Coffee and other caffeinated beverages won’t speed the elimination of alcohol from the body or alleviate hangover symptoms. They may, however, perk you up and help counter the dehydration caused by alcohol. Bottom line: Try—but after drinking, not during, since mixing alcohol and caffeine can be dangerous.
Eating bland, carbohydrate-rich foods, such as crackers and toast, could help modify the low blood sugar levels that may accompany a hangover. And if you’re feeling queasy, putting these easy-to-digest foods in your stomach may help quell the nausea or relieve an upset stomach (as can taking antacids). Bottom line: Try.
This is a colloquial expression that refers to drinking more alcohol to treat a hangover. But all this does is delay hangover symptoms or, ultimately, make the hangover worse, since you’re giving your body even more alcohol to metabolize. Bottom line: Skip.

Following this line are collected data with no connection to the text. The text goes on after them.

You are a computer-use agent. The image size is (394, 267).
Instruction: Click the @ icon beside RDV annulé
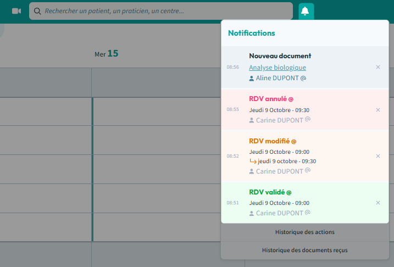click(291, 99)
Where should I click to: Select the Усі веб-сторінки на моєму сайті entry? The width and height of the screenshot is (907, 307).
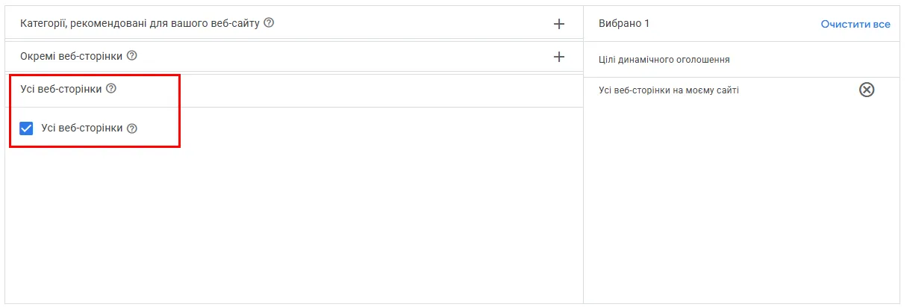669,90
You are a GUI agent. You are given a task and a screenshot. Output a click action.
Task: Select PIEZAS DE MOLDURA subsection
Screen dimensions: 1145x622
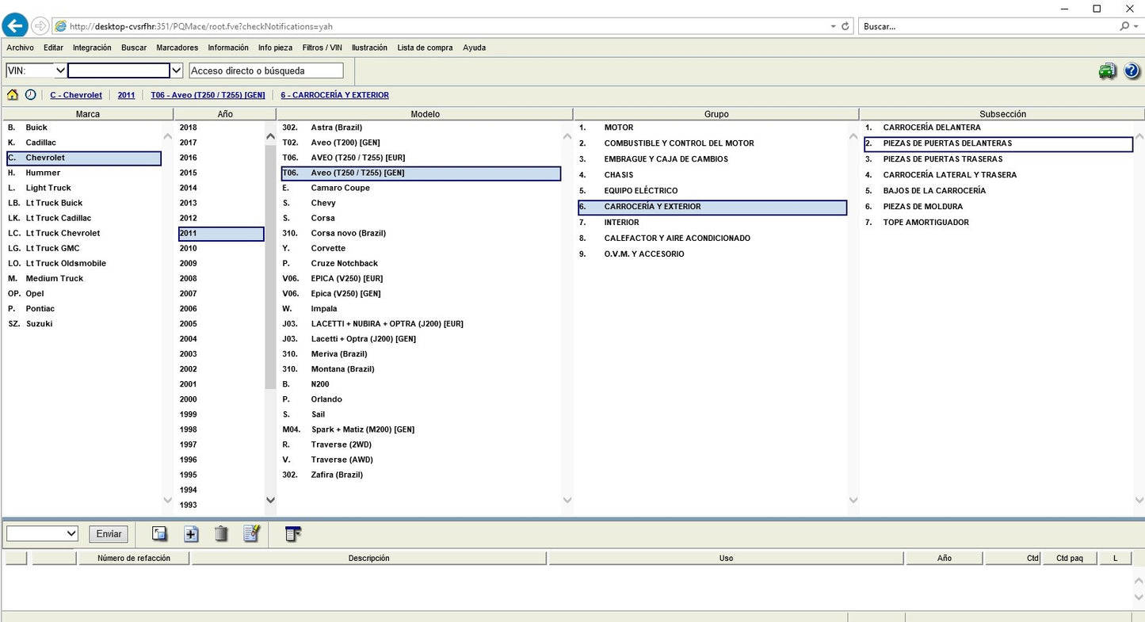click(922, 207)
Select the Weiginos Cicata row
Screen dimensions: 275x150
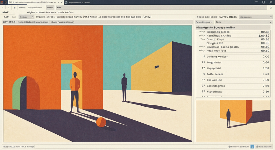233,32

Over-the-counter nonsteroidal anti-inflammatory drugs (NSAIDs), such as aspirin and ibuprofen, can help to relieve headaches and some other hangover-related problems, but they might also worsen gastrointestinal symptoms, such as nausea and heartburn. A safer bet for the stomach may be acetaminophen (Tylenol and generics), with an important exception: If you are a heavy drinker you should avoid acetaminophen since the combination can be very toxic to the liver. Bottom line: Try, with caveats.
This isn’t a remedy but rather a strategy reputed to stave off a hangover the next day. There’s evidence that compounds called congeners, which derive from certain processes in alcohol production, may increase the risk of or worsen a hangover. Dark-colored alcoholic drinks such as whiskey and red wine have more congeners than clear or lighter-colored drinks such as vodka and white wine. So choosing clearer beverages may help lower the chance that you’ll get a hangover—though that depends on many other factors, chiefly how much you drink. Bottom line: Try, in moderation.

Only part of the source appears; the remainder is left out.